start
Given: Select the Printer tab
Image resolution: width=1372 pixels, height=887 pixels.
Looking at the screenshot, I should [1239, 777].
end
start
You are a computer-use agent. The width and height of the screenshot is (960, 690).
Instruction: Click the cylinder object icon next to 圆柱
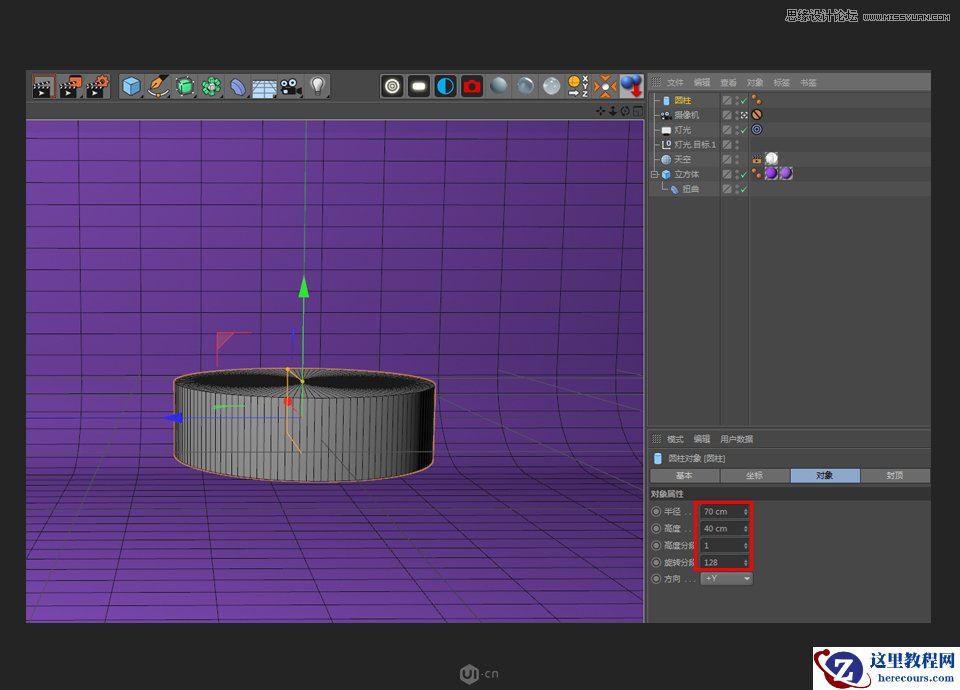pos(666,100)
end
Aim: Render the data lines from the one containing "Given: Select the Printer tab" through the one containing "Looking at the" as a JSON list of strings, one string per line, leaving out blank lines.

Solution to this problem:
[
  "Given: Select the Printer tab",
  "Image resolution: width=1372 pixels, height=887 pixels.",
  "Looking at the screenshot, I should [1239, 777]."
]